> _Data to use_:
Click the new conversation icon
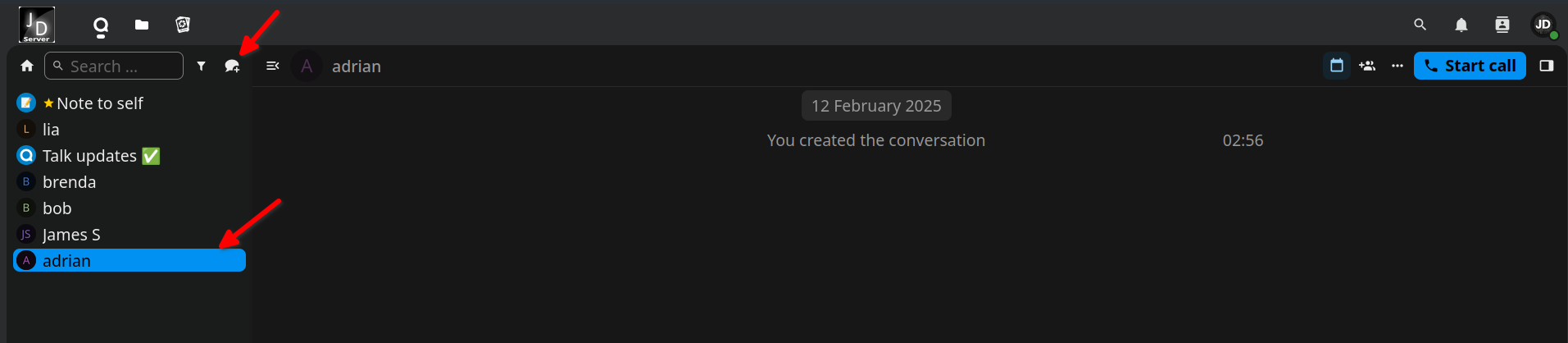This screenshot has height=343, width=1568. click(233, 66)
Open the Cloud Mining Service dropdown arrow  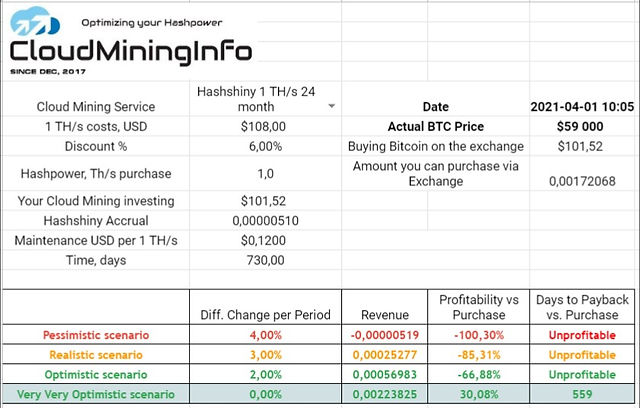(x=330, y=106)
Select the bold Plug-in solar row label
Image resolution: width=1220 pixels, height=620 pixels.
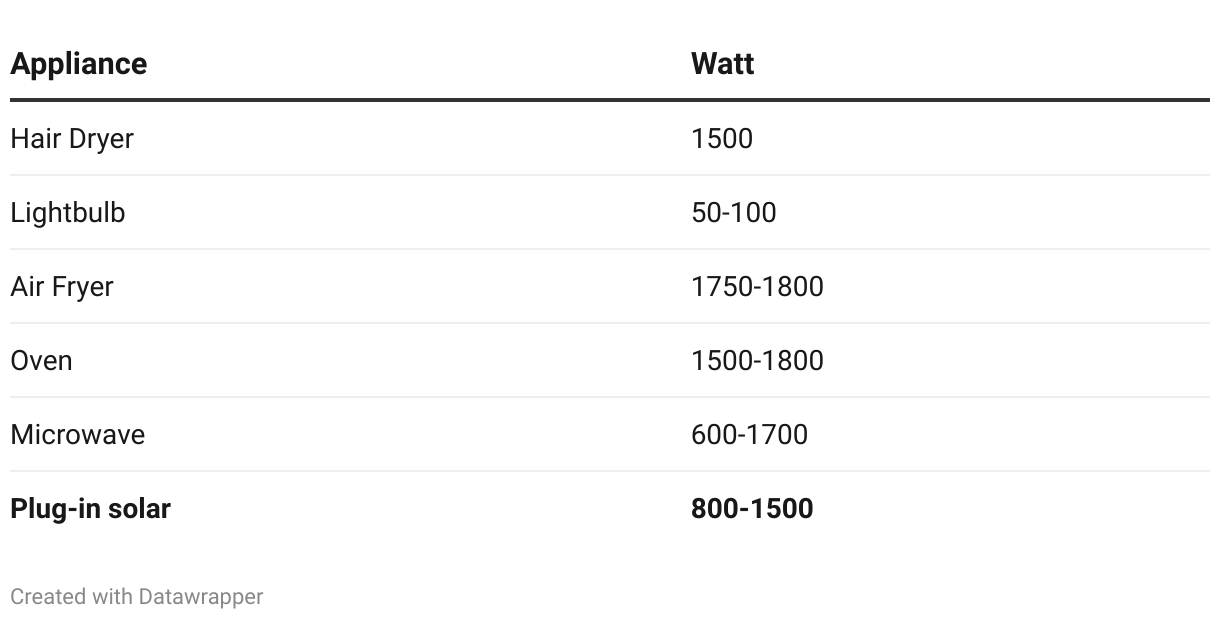pyautogui.click(x=90, y=509)
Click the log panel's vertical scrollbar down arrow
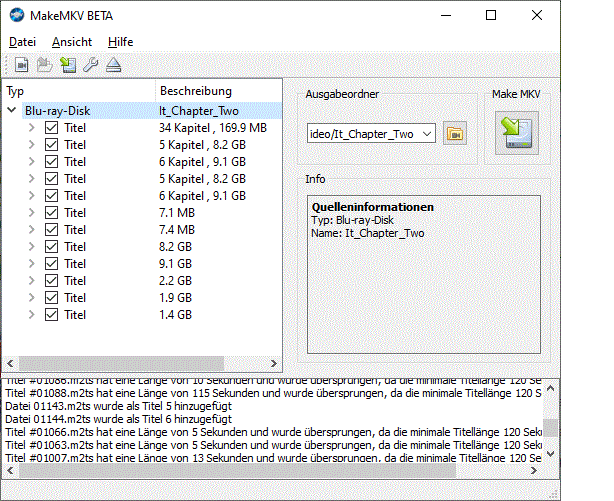The height and width of the screenshot is (501, 614). [551, 453]
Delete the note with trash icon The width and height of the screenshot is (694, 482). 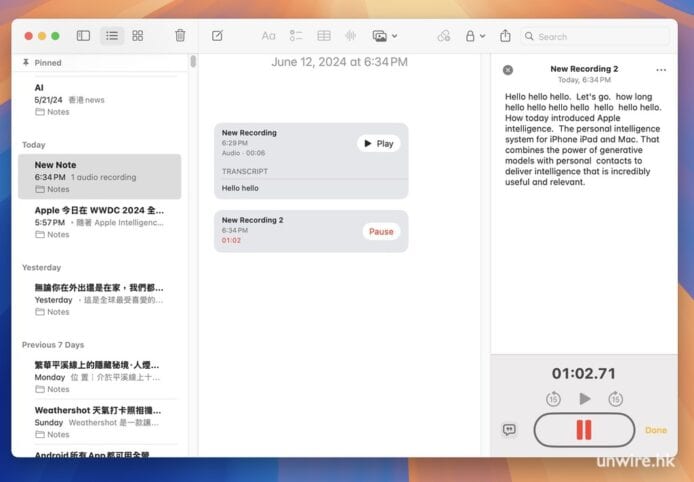click(x=180, y=36)
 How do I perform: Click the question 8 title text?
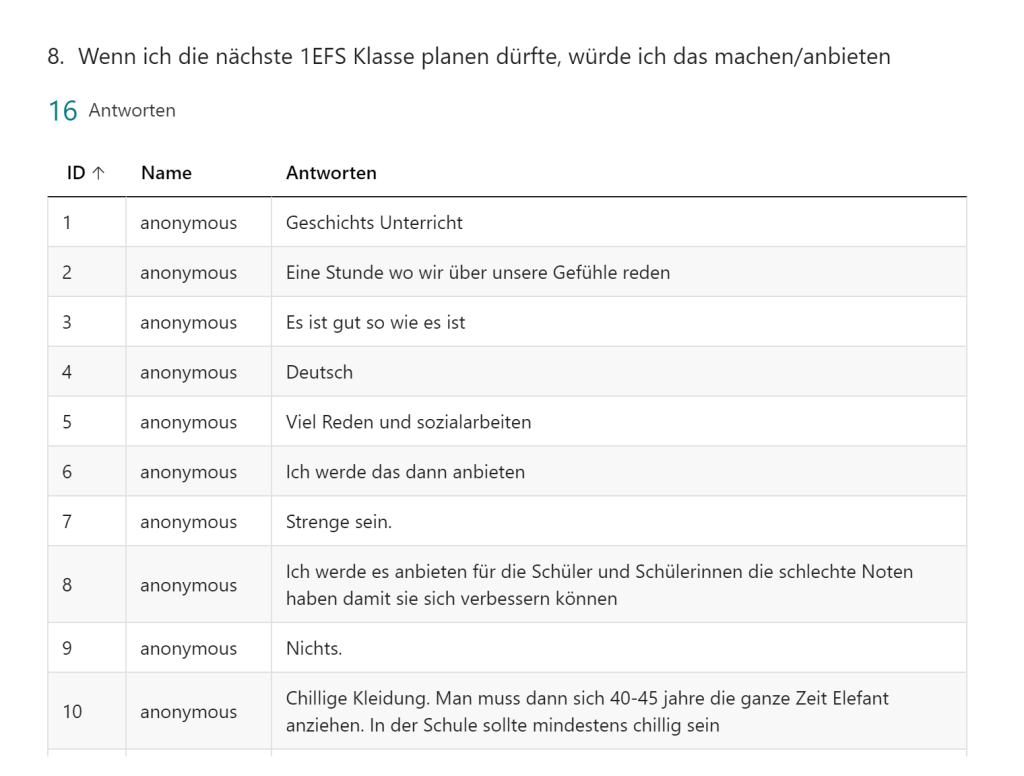tap(469, 57)
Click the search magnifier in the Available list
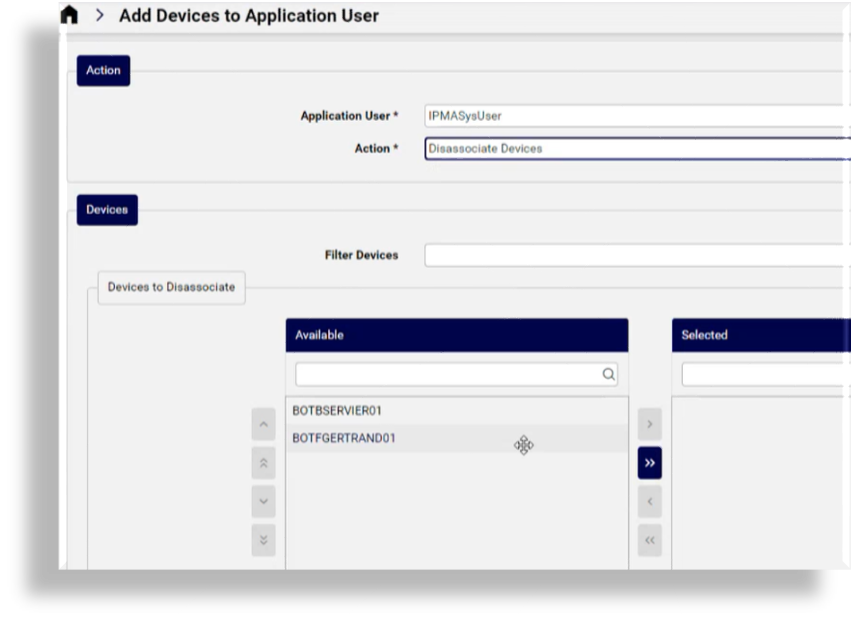The image size is (853, 622). 609,374
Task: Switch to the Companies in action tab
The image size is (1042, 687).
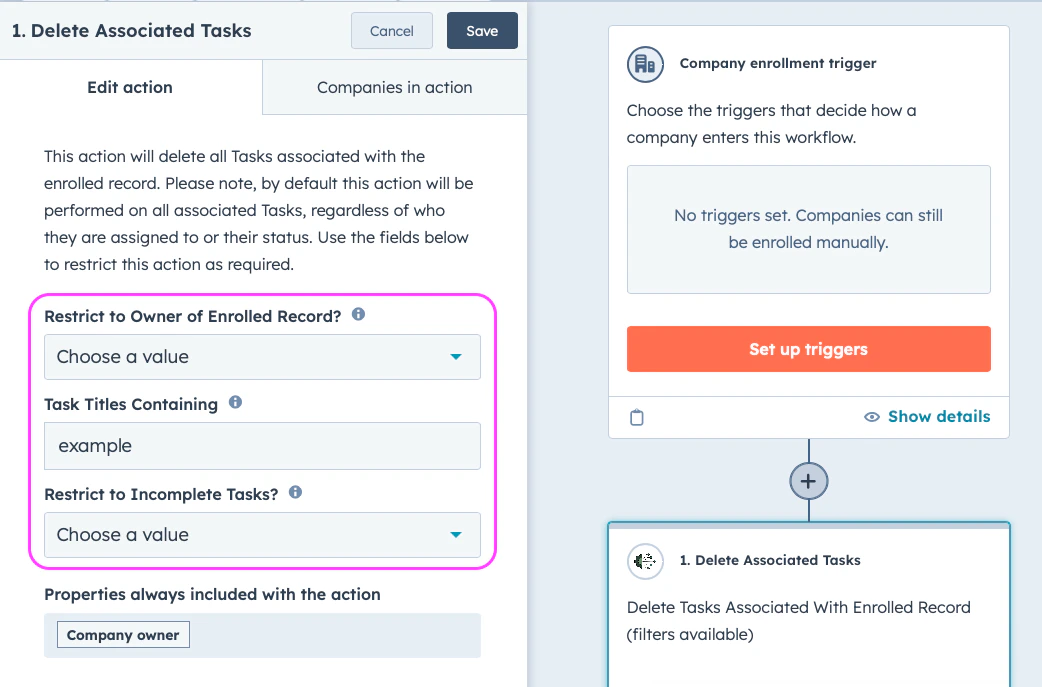Action: click(394, 87)
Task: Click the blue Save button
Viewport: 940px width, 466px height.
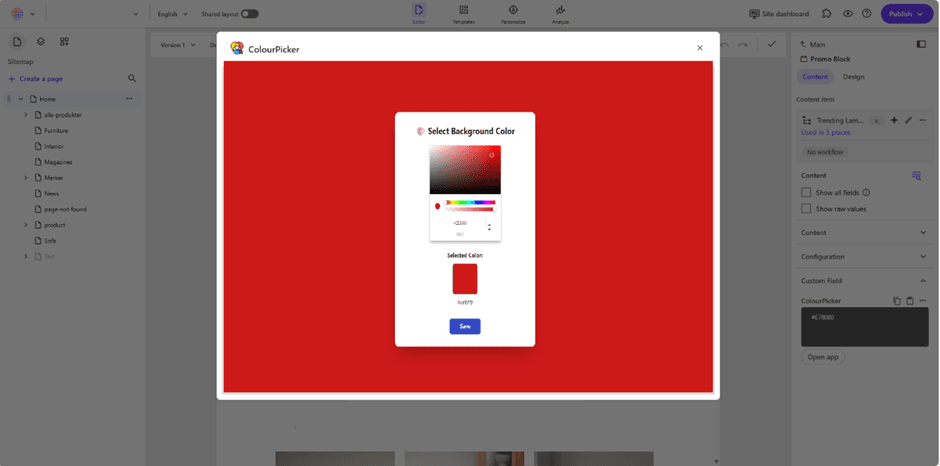Action: point(465,326)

> _Exercise aim_: Scan the material above for lines that contain the string "Task", and copy each such line.

> _Answer to the problem_:
Task: Switch to the Companies in action tab
Task: Click the blue Save button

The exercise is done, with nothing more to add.